Es el caso del cangrejo rojo, que se ha convertido en la principal fuente de ingresos de Isla Mayor, un municipio sevillano de 6.000 habitantes que vive estos días con consternación la sentencia del Tribunal Supremo que obliga a incluirlo en la lista de especies invasoras que no se pueden comercializar. El cangrejo rojo se introdujo hace tanto tiempo — 1974— y ha proliferado tanto que ahora es la base de la economía local. Las tres empresas que lo comercializan ingresan más de 20 millones de euros al año. Tres de cada cuatro vecinos de Isla Mayor vive del cangrejo, y el cuarto teme también la aplicación de la sentencia porque vive del arroz y cree que cuando no se pueda vender, se extenderá por los arrozales. Para quienes viven de él, no hay especie más autóctona que el cangrejo rojo.

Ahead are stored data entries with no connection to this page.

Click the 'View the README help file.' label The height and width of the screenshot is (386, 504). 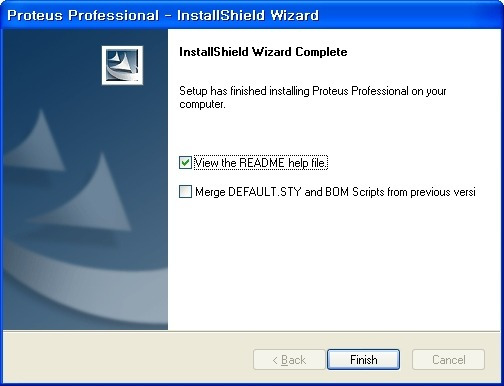(x=261, y=163)
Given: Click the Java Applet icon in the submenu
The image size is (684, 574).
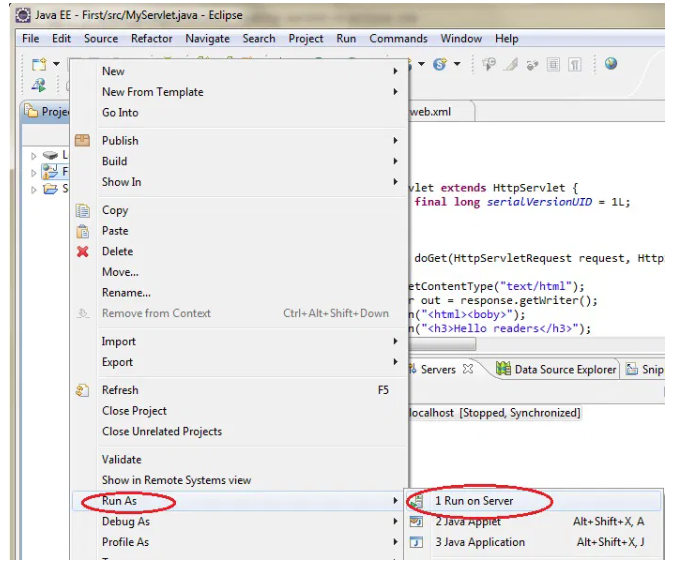Looking at the screenshot, I should tap(417, 521).
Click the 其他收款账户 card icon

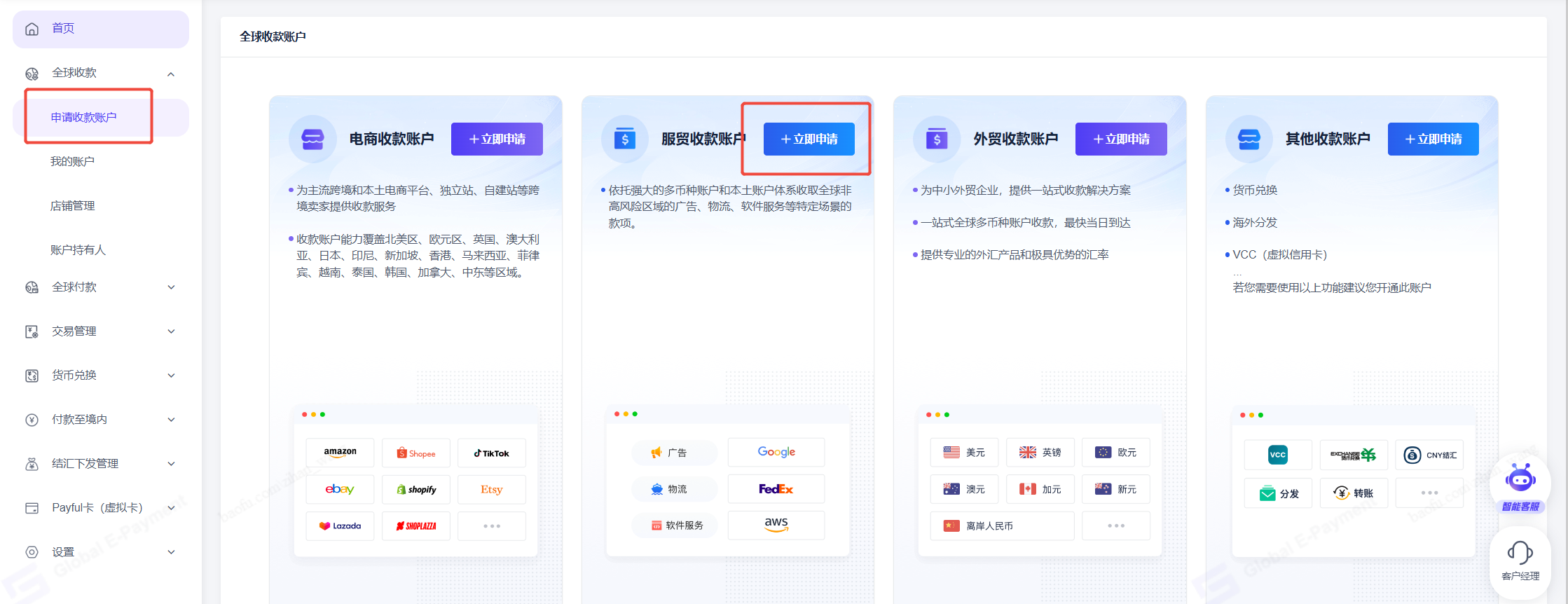pyautogui.click(x=1249, y=139)
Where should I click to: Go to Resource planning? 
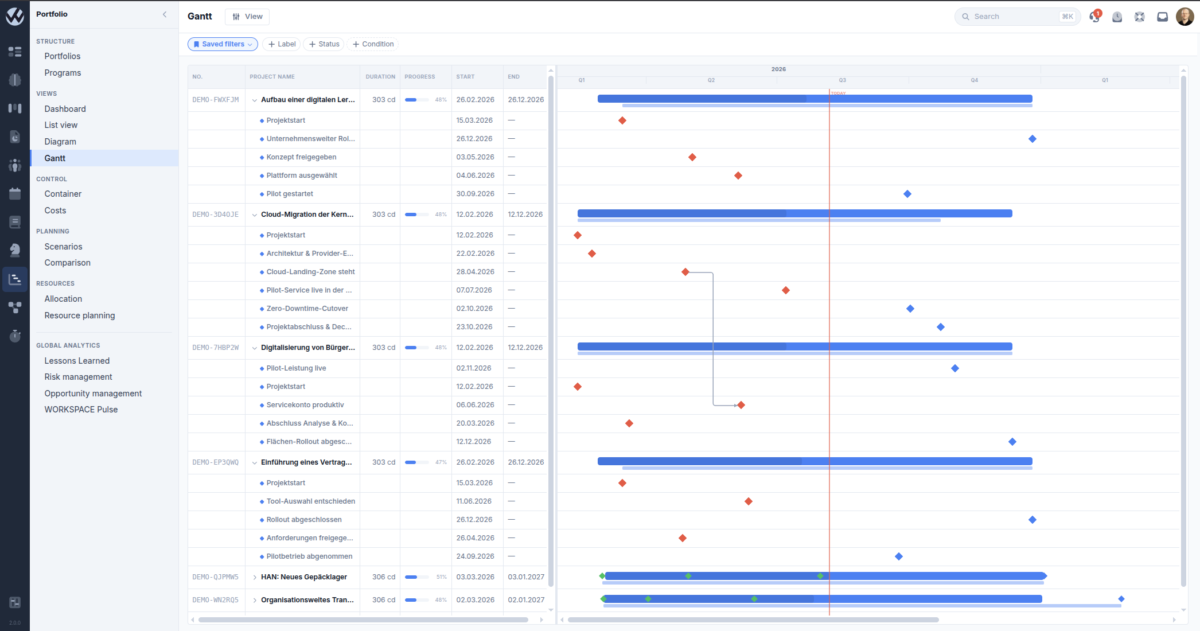(x=79, y=315)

Alterar el equilibrio natural es fácil. Recomponerlo suele ser más complicado, especialmente en el caso de las especies introducidas con fines comerciales o lúdicos. Así ocurrió con la trucha arcoíris o la perca americana, que los pescadores defienden ahora con ahínco, o el arruí, una cabra procedente del Atlas que se introdujo en 1973 en la sierra Espuña porque su vistosa cornamenta resultaba más atractiva para los cazadores. Con la sentencia del Supremo, estos invasores han perdido el indulto del que gozaban y quienes de algún modo se benefician de ellos son ahora su principal aliado.

El problema es que si se permiten excepciones a las leyes de protección de la biodiversidad por razones económicas, ¿dónde ponemos el límite? Casi todas las medidas ecológicas tienen un coste o perjudican a alguien, y por esa regla de tres, siempre prevalecería la razón económica sobre la protección del medio ambiente. Con la ley no se puede hacer de la capa un sayo. El Supremo lo ha dejado claro en su sentencia. Pero restablecer el hábitat de las especies amenazadas genera a veces contradicciones. Y las mejores intenciones pueden tener efectos adversos. Los ecologistas que luchaban contra las granjas de visones rojos poco podían imaginar que los animales liberados se convertirían en una amenaza para ciertas aves que anidan en el suelo, cuyos huevos se comen. Cualquier intervención humana, incluida la que tiene por objeto restablecer el equilibrio ecológico, tiene consecuencias sobre el medio. Y el medio incluye también a los humanos.